Directions
Quote the part of the data that opens with the line containing "Identify the location of toolbar." and runs through the end of the data, repeating every line exactly.

Source data
========

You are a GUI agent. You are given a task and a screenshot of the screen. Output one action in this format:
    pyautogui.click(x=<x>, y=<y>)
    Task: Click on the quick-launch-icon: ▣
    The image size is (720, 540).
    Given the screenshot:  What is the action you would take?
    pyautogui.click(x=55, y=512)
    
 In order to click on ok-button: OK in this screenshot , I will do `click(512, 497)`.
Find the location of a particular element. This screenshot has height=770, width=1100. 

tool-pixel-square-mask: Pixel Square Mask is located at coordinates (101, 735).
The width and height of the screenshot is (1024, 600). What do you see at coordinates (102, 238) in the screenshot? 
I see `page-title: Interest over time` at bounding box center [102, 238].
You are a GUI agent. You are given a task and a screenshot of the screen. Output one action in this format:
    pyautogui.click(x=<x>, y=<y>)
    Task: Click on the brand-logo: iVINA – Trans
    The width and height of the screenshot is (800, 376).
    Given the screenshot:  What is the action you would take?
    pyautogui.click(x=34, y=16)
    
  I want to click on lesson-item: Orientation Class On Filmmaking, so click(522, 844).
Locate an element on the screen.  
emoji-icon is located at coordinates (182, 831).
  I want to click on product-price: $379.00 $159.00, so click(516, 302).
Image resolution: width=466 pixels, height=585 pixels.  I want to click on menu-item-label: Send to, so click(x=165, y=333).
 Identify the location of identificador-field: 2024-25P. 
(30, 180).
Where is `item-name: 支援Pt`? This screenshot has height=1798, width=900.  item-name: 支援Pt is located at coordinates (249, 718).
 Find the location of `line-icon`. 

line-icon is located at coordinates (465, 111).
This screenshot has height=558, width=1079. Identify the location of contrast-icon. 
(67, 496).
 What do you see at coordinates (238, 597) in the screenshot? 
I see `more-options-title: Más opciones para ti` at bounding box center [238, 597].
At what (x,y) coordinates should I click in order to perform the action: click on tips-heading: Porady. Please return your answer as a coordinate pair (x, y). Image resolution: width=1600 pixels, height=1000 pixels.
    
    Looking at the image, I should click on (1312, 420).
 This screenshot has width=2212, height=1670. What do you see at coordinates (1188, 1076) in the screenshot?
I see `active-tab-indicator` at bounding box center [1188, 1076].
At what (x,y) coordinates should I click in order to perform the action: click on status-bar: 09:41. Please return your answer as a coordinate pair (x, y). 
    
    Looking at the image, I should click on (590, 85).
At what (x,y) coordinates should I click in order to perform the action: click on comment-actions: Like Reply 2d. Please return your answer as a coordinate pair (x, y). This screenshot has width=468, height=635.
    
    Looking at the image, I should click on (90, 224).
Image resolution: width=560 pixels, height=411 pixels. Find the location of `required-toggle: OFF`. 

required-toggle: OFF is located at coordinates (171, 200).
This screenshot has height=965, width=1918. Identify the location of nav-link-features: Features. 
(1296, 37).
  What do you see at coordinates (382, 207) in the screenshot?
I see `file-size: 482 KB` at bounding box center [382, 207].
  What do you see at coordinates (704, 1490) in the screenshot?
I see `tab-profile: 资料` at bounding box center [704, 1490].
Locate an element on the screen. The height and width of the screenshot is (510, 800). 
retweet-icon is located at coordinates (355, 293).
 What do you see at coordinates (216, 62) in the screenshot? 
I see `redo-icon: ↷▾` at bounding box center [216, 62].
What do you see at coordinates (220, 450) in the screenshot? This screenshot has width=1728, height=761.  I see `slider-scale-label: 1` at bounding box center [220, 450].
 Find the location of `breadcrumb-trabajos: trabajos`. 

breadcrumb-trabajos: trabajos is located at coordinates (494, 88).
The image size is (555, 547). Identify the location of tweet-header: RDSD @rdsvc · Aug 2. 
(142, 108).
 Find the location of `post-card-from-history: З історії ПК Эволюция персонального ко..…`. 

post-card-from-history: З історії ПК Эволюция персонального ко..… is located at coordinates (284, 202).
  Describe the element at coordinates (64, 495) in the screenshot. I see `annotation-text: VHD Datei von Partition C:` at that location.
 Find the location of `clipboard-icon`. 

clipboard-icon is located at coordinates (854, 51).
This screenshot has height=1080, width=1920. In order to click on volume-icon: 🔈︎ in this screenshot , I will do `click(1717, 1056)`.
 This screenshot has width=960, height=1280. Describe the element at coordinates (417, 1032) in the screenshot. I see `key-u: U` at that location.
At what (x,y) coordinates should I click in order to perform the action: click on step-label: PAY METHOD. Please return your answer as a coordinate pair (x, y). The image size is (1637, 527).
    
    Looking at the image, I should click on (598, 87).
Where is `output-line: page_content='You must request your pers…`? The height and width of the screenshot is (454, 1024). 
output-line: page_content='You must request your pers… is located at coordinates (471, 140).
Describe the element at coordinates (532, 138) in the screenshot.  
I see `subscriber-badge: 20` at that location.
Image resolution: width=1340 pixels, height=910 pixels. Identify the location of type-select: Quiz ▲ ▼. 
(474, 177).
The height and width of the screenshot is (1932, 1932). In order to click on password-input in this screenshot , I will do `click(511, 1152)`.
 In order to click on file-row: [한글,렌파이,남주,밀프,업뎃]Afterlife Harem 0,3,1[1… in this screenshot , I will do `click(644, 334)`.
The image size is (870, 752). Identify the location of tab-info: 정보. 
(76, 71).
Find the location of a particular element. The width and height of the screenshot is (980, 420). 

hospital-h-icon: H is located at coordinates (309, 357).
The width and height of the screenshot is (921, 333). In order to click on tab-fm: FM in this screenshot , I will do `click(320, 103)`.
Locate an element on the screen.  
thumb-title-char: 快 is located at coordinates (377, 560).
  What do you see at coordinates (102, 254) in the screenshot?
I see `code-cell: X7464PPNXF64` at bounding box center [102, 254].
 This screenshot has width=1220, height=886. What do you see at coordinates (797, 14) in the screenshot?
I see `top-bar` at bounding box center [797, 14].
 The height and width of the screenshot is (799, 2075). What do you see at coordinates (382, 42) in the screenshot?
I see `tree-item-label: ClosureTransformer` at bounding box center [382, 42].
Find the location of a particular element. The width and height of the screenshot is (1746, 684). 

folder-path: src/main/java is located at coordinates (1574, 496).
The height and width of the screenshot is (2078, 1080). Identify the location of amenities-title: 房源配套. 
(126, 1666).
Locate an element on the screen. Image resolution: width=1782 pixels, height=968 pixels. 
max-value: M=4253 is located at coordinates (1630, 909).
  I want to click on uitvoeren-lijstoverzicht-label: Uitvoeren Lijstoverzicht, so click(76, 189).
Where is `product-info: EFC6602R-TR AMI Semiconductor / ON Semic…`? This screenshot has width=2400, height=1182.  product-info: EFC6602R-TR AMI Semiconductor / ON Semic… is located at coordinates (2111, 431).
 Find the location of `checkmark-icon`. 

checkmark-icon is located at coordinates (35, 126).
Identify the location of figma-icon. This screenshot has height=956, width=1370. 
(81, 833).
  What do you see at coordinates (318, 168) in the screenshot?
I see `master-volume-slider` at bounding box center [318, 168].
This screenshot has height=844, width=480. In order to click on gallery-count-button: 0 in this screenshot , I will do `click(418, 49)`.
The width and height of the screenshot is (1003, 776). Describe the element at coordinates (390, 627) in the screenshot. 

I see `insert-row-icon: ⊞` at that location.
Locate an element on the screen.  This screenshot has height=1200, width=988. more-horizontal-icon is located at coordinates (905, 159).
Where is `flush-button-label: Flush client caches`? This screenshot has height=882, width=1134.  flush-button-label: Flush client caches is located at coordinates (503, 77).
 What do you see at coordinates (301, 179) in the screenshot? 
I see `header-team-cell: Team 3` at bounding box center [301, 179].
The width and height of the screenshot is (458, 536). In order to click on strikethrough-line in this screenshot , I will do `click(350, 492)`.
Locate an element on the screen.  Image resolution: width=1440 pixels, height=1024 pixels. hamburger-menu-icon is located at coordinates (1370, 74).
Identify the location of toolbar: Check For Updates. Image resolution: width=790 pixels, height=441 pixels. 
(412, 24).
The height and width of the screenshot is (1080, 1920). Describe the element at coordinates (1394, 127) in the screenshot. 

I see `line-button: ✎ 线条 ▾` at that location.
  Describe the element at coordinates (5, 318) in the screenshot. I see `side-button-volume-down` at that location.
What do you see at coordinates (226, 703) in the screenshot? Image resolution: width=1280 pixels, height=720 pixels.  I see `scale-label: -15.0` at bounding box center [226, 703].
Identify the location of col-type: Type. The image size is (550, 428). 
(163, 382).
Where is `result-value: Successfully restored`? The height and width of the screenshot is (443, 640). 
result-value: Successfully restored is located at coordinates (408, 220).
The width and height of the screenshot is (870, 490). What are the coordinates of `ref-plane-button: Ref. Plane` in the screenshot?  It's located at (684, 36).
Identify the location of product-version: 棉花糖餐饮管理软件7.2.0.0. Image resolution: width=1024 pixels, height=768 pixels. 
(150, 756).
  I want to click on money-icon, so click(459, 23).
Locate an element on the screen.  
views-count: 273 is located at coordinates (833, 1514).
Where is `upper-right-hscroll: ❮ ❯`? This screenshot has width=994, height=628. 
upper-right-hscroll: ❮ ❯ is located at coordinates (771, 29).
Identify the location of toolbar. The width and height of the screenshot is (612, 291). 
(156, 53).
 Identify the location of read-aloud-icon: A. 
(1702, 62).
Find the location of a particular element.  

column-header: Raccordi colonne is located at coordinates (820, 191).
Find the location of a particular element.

========

Response
Identify the location of toolbar. The width and height of the screenshot is (612, 291). 
(156, 53).
 Identify the location of read-aloud-icon: A. 
(1702, 62).
Find the location of a particular element.  

column-header: Raccordi colonne is located at coordinates (820, 191).
Find the location of a particular element.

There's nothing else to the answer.